Newcastle University host talk from Gulwali Passarlay

The author gave a talk charting his journey from Afghanistan to the UK as a child refugee.

Renzo Szkwarok
9th December 2021
Image Credit: Renzo Szkwarok
On Tuesday 7 December the writer, public speaker, and activist for human rights gave a talk put on by the Institute for Social Sciences.

On Tuesday 7 December the writer, public speaker, and activist for human rights – Gulwali Passarlay – gave a talk at the university, the event was put on by Newcastle University’s Institute for Social Sciences. Organised by lecturer of Geography, Dr Jen Bagelman, this talk was an opportunity to hear a personal account of a migration journey undertaken by a 12-year-old that took over 12 months from Afghanistan to the UK.

Passarlay’s charismatic talk focused mainly on his journey out of Afghanistan that he charts in great detail in his book – from a comfortable and happy life in Afghanistan with his family, to the moment that the US and UK backed invasion destabilised his country, resulting in the death of his father. His mother, out of fear and hope for a better life, sent him and his brother to leave the country with smugglers and head for Europe.

Managing to make parts somehow funny and others absolutely harrowing, one of the main themes that Passarlay kept returned to was how the kindness of others got him out of multiple situations along his journey.
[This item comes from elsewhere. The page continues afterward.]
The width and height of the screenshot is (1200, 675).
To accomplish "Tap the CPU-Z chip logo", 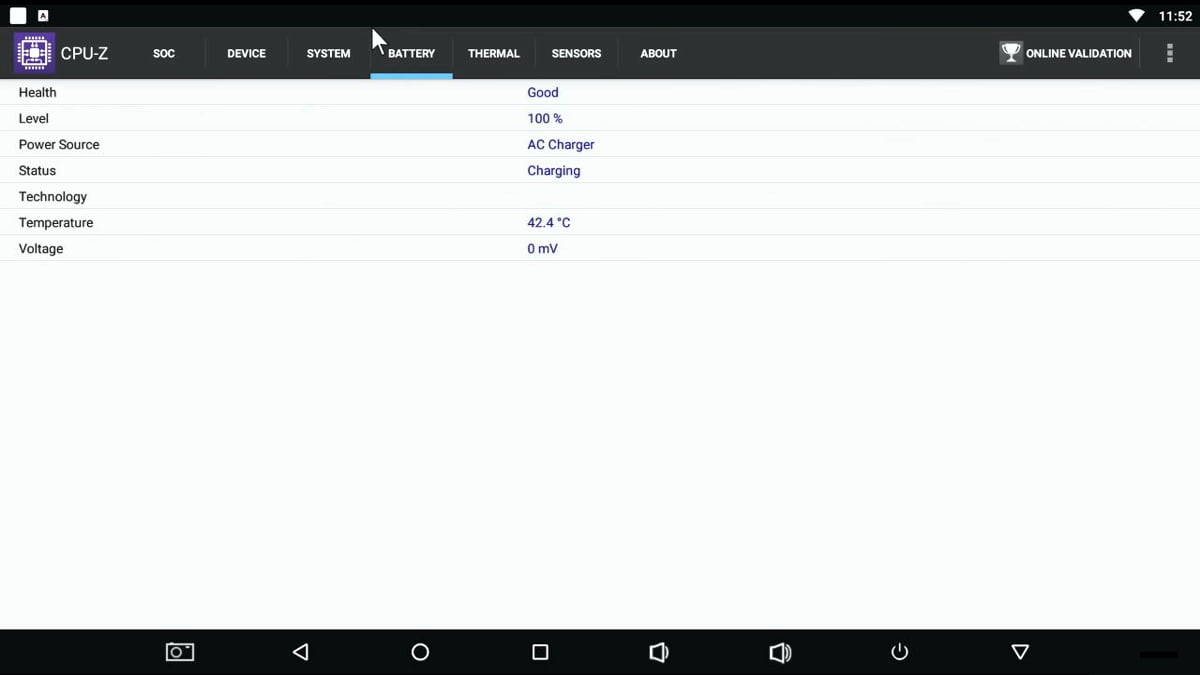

However, it was clear that there needs to be a more cohesive and centralised effort to assist those fleeing war-torn regions.
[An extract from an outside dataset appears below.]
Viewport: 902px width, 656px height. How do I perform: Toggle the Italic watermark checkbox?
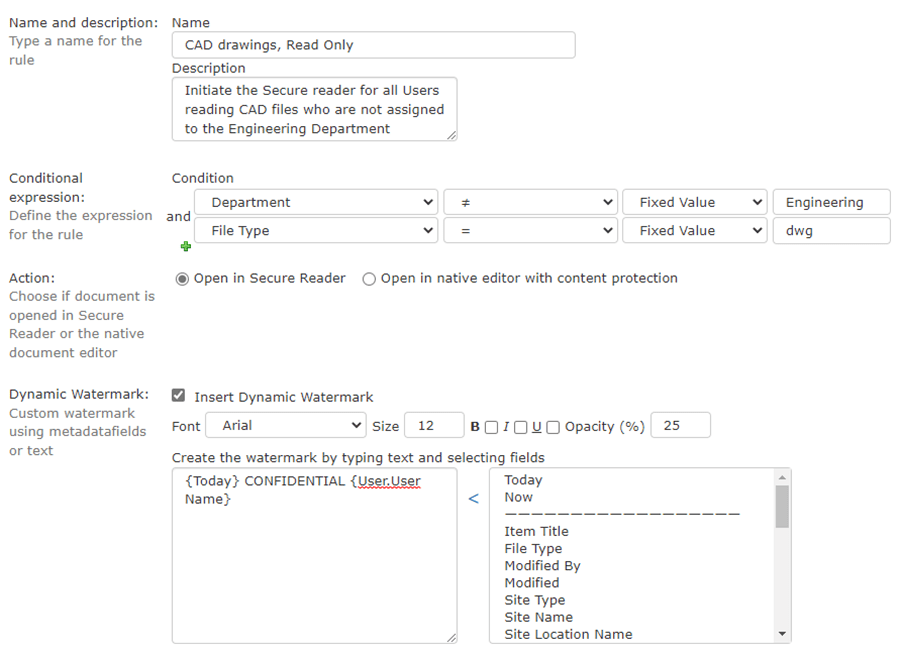click(x=520, y=427)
Detouring off topic briefly, he also took time to condemn the Nationality and Borders Bill going through parliament at the moment. Saying that it represents a scapegoating of migrants for the country’s societal issues. Going on to say that the Home Office likely will never face any consequences for the trauma and abuse that those at the blunt end of this bill will face.

Also giving brief talks at the event were Rosie Tapsfield from the Newcastle’s ‘City of Sanctuary’ organisation, and Lucy Backhurst – the academic registrar at the university. Tapsfield was speaking on the work that the council has been doing under the 'City of Sanctuary' movement in order to make Newcastle a "more welcoming and friendly place for migrants and asylum seekers".

This includes multiple political and social strands coming together to support over 1,100 asylum seekers, 41 of which are unaccompanied children. Detailing how with the current level of support from the government, there is little the council can do – the willingness is apparently there in the council, but with no political impetus from Westminster.

The university’s status as a ‘University of Sanctuary’ was mentioned many times at the event. Under this umbrella the university gives three full scholarships for any undergraduate or postgraduate course every year to anyone who qualifies as an asylum seeker, a child of an asylum seeker/unaccompanied child asylum seeker, or someone with refugee status. This scheme, funded by alumni, is designed to open up higher education opportunities to this group of people who are typically excluded.

Lucy Backhusrt, speaking as our academic registrar and a member of the Sanctuary Committee, praised the work done at the university and its commitment to justice and the need for more kindness.

Speaking to Lucy Backhurst after the event, I asked whether there was desire at the university to offer more than just 3 scholarships, she said “this is something that we need to look at. As a new member of the Sanctuary Committee, it is a great opportunity to use this momentum to look to alumni and other sources of funding”. Backhurst went on to say: “we are in year three of the scheme and we are aware we get more applications than we have money available, but it is something that we will look at – I can commit to that!”.

Questions came from the audience to round off the event, with questions being asked to all three speakers. The final one coming from an ex-councilor in the audience who thanked Passarlay for writing his book, becoming quite emotional and saying it was a great source of inspiration.